Chinese President Hu Jintao Tuesday called on five major developing nations to enhance cooperation and coordination for the sake of common development.
Leaders from China, India, Brazil, South Africa and Mexico gathered in Sapporo, capital of Hokkaido, northern Japan, Tuesday to exchange views on the issues of common concern.
They were meeting on the eve of an outreach session of the Group of Eight (G8) summit, slated for Wednesday in the northern Japanese resort of Toyako.
In a speech delivered at the collective meeting, President Hu said developing countries are an important force in upholding world peace and promoting common development.
As the five major developing countries take up 42 percent of the world's population and 12 percent of the world's GDP, closer coordination and cooperation among them will not only contribute to their own development, but also "enhance South-South cooperation, promote North-South dialogue and advance the noble cause of peace and development of mankind," he said.
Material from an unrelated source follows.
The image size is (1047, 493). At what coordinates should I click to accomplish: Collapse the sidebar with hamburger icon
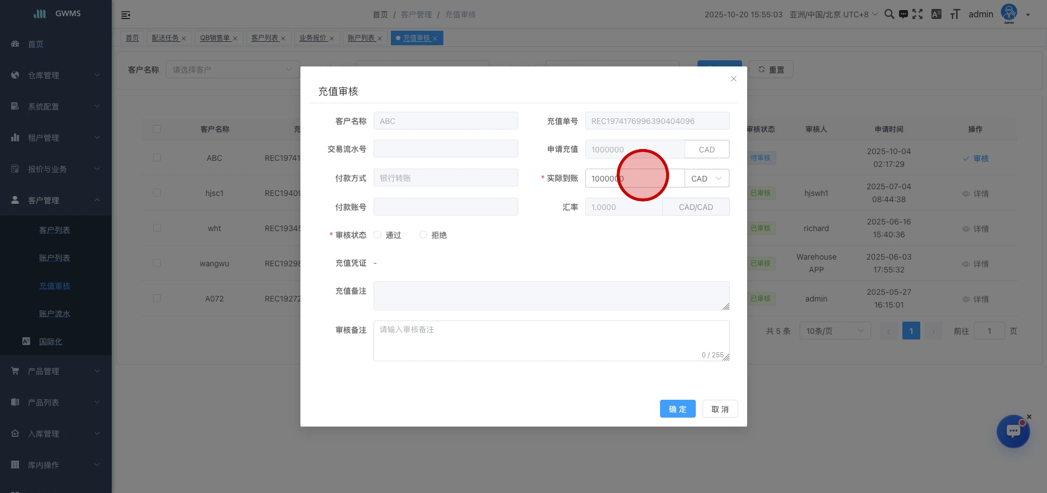pos(126,15)
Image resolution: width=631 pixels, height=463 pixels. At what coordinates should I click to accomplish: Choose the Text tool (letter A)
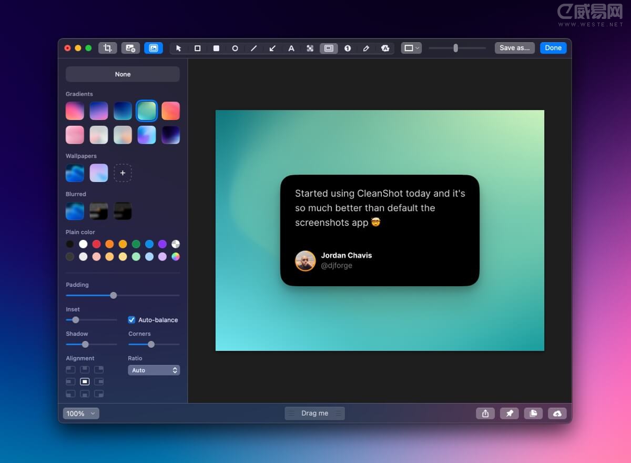click(291, 48)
Recognizing that a coordination mechanism among the five countries has taken initial shape, Hu proposed the priority areas of strengthening solidarity, promoting coordination and common development, and advancing dialogue as well as fulfilling responsibilities, in which the five emerging economies should build on their achievements and continue their efforts.
On soaring food prices, the Chinese president called on the five countries to jointly encourage the international community to play a more active role in ensuring food security.
Hu also expressed heartfelt thanks on behalf of the Chinese government and people to the four countries for their strong support for and sincere assistance to China's rescue and relief endeavors following a devastating earthquake that hit China's Sichuan province on May 12.
At the outreach session of the G8, leaders of the eight major industrialized nations, China and the other countries invited to the meeting will discuss the pressing issues facing the world today, such as the world economy, climate change, food and energy security.
The G8, an informal forum of leading industrialized nations, groups Germany, France, Britain, Italy, Japan, the United States, Canada and Russia.
The G8 has strengthened links and dialogue with developing countries in recent years. Such a trend has helped advance the South-North dialogue and cooperation, push forward the development of multilateralism, and promote the resolution of global issues.